Chloridium paucisetosum K.Y. Wang, T.P. Wei & Y.L. Jiang, sp. nov. (Fig. 3)
MycoBank: MB 841485
Etymology:—referring to the lack of setae.
Type:— CHINA, Guizhou Province: Kaili City, isolated forest soil, 26.2402°N, 107.7722°E, 1500 m above sea level, 15 March 2018, K. Y . Wang & T. P . Wei (holotype HGUP 1806, isotype CGMCC3.19620, ex-type living culture GUCC 1806) .
Description:— Mycelium consisting of smooth, subhyaline to brown, branched, thin-walled, septate, 2–4 µm diam hyphae. Conidiophores macronematous, mononematous, solitary, branched at the apex, scattered, wider at the base, erect, brown, paler and slightly tapering upward, straight or slightly flexuous, smooth, septate, cylindrical, 50–372 × 4.5–9.5 μm. Conidiogenous cells integrated, terminal, cylindrical or lageniform to ampulliform, with a conspicuous outer collarette, subhyaline to pale brown, smooth, 5.0–10 × 2.0–3.5 µm. Conidia obovoid or ellipsoidal, acrogenous, subhyaline to pale brown, solitary, aseptate, guttulate, thin-walled, 2.5–5.0 × 2–2.5 μm. Sexual stage not observed.
Culture characteristics:—Colonies on PDA effuse, thinly hairy, with sparse to moderate aerial hypha, pale to medium brown, reaching 20 mm diam at 25 ± 1 °C after 7 days.

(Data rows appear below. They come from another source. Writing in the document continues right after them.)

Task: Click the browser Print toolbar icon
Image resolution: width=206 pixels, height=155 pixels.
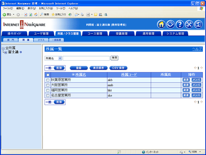Action: tap(82, 14)
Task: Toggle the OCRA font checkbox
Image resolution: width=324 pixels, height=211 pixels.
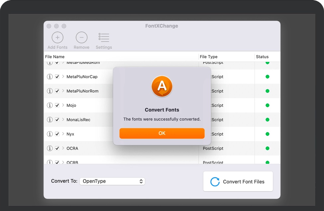Action: click(57, 148)
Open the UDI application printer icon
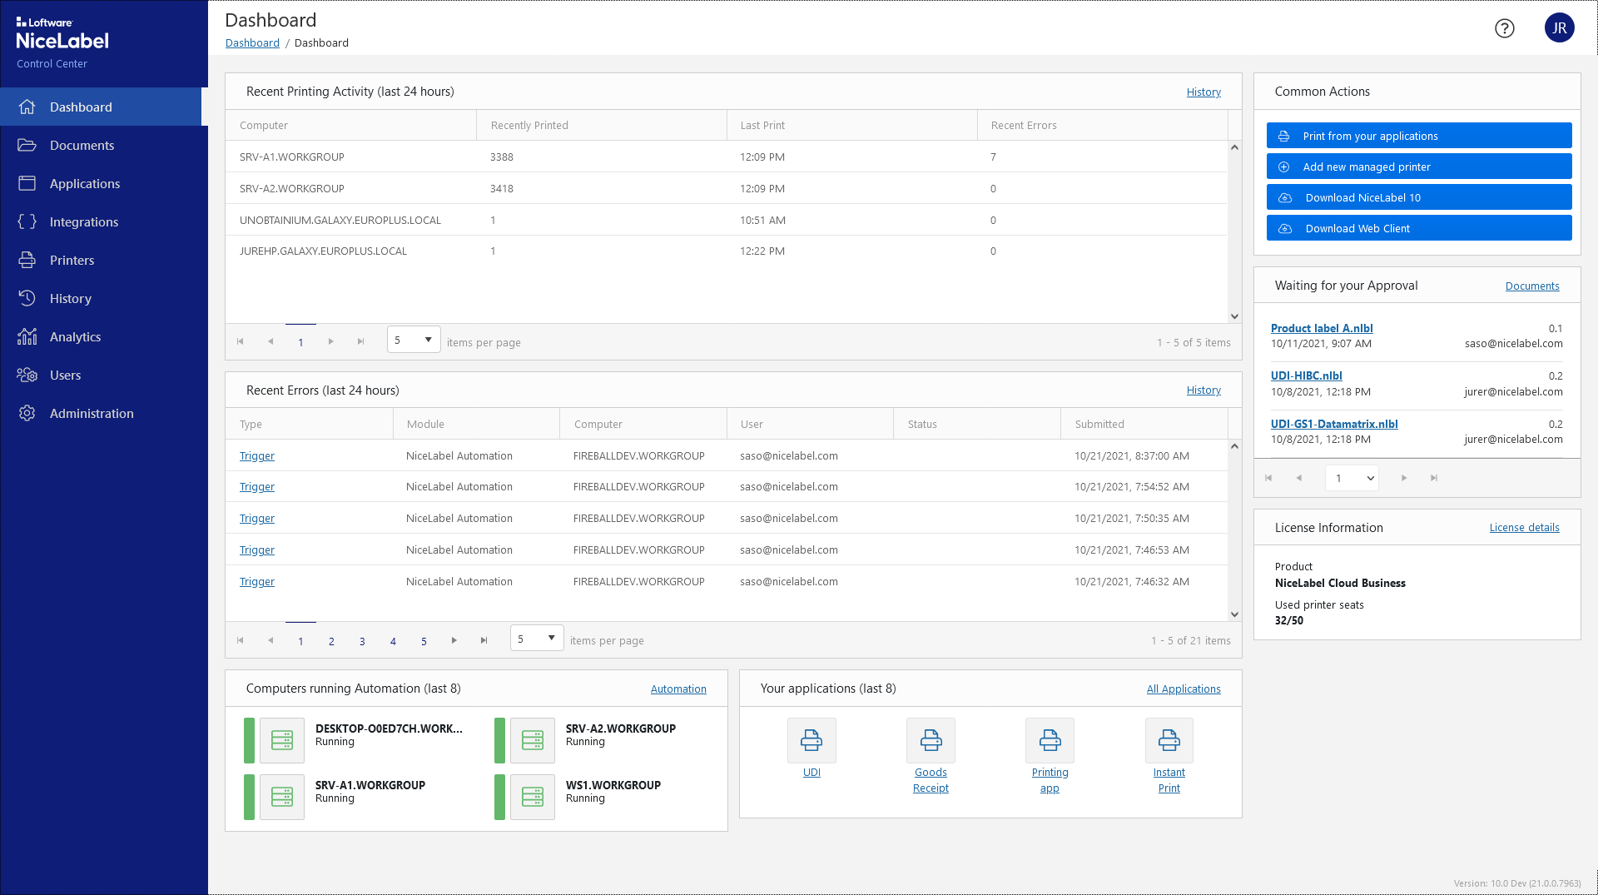1598x895 pixels. click(x=811, y=740)
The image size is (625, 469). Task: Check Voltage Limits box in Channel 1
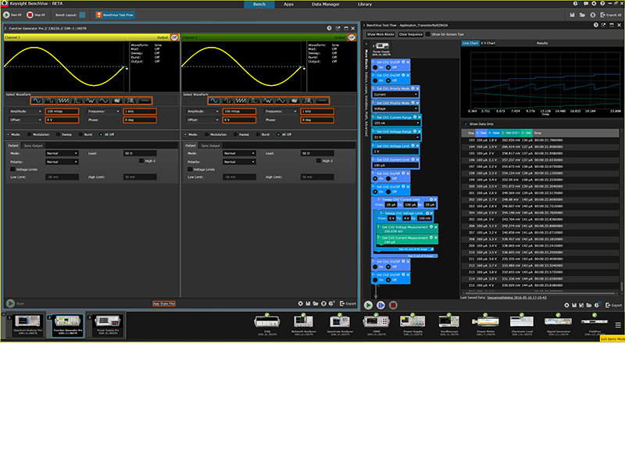click(x=13, y=169)
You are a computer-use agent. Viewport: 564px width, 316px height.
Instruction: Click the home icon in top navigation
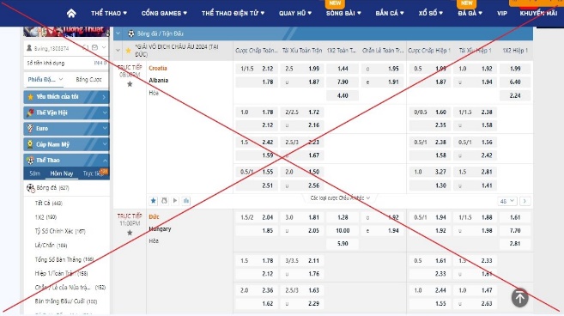(x=71, y=14)
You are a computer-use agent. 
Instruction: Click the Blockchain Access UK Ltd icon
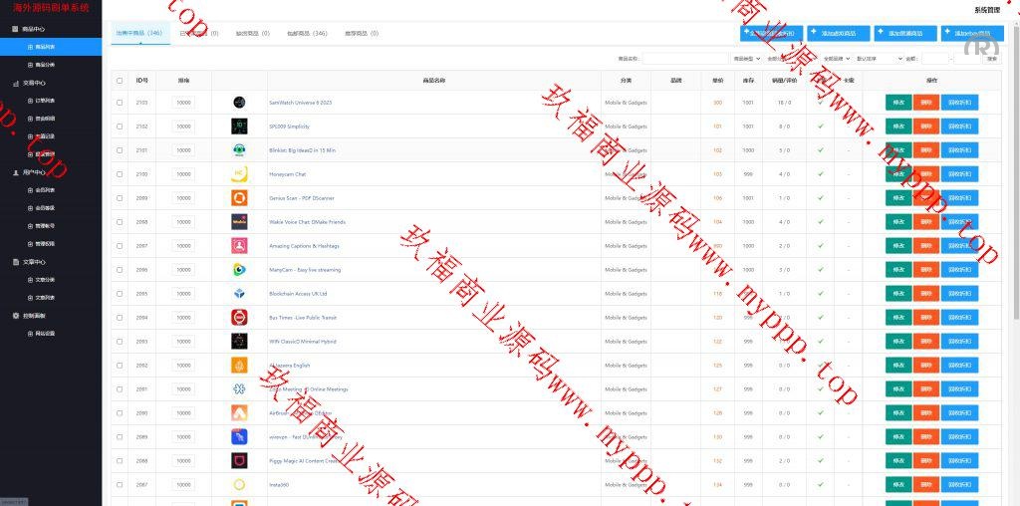point(239,294)
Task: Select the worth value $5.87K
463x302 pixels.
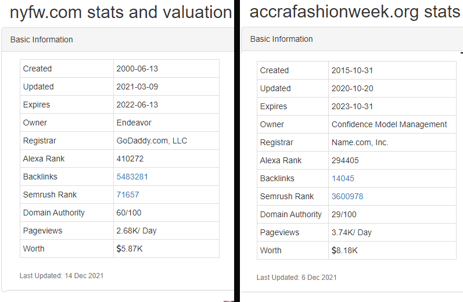Action: click(x=130, y=249)
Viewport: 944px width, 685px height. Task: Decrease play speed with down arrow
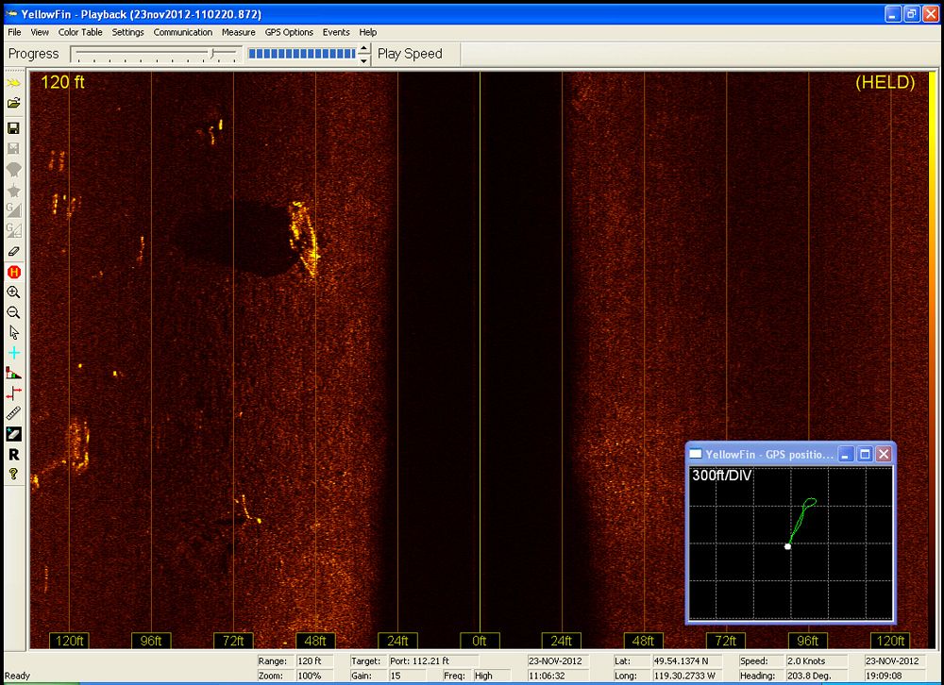pos(364,60)
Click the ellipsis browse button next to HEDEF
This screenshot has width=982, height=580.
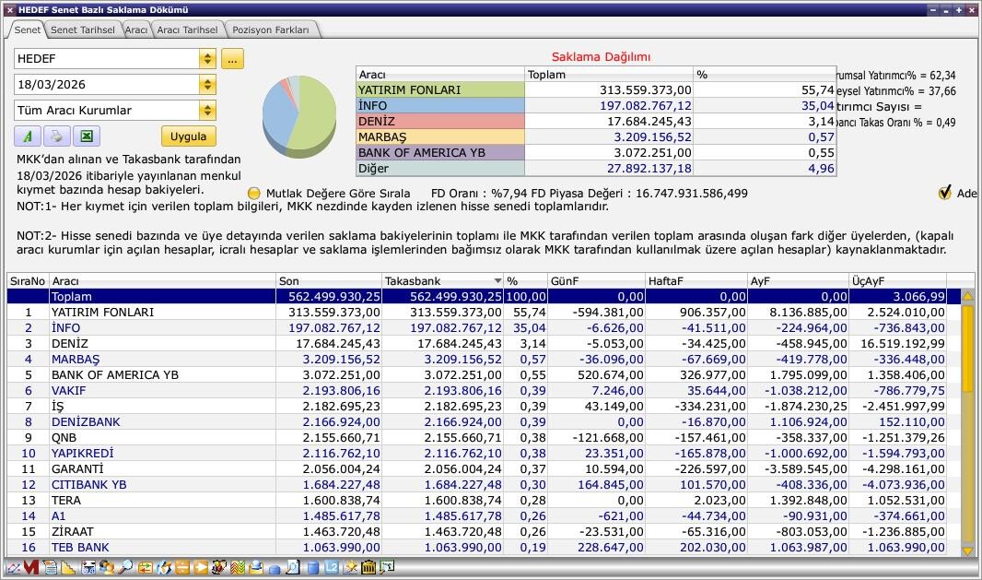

Notes:— Chloridium paucisetosum shares a few morphological similarities with C. aquaticum, C. humicola and C. terricola in having branched conidiophores and phialidic conidiogenous cells. Nevertheless, C. paucisetosum showed high heterogeneity, forming a monophyletic clade, which was genetically distant from all species (Fig. 1). Morphologically, C. paucisetosum can also be distinguished from these species. Chloridium aquaticum produces ellipsoidal to cylindrical conidia in slimy masses (Wei et al. 2018); The conidia of the C. humicola are aggregating in hyaline slimy masses and smaller (2.7–3.6 × 1.5–2.0 µm), as well as longer conidiophores (700 × 8.0 µm; Jong & Davis 1972); C. terricola differs by its truncate at the base and smaller conidia (2–3 × 2–2.5 µm; Wang et al. 2017). Furthermore, The PHI tests revealed that no evidence of recombination (Фw = 0.2545) was detected between C. paucisetosum and its closely related taxa (Fig. 2).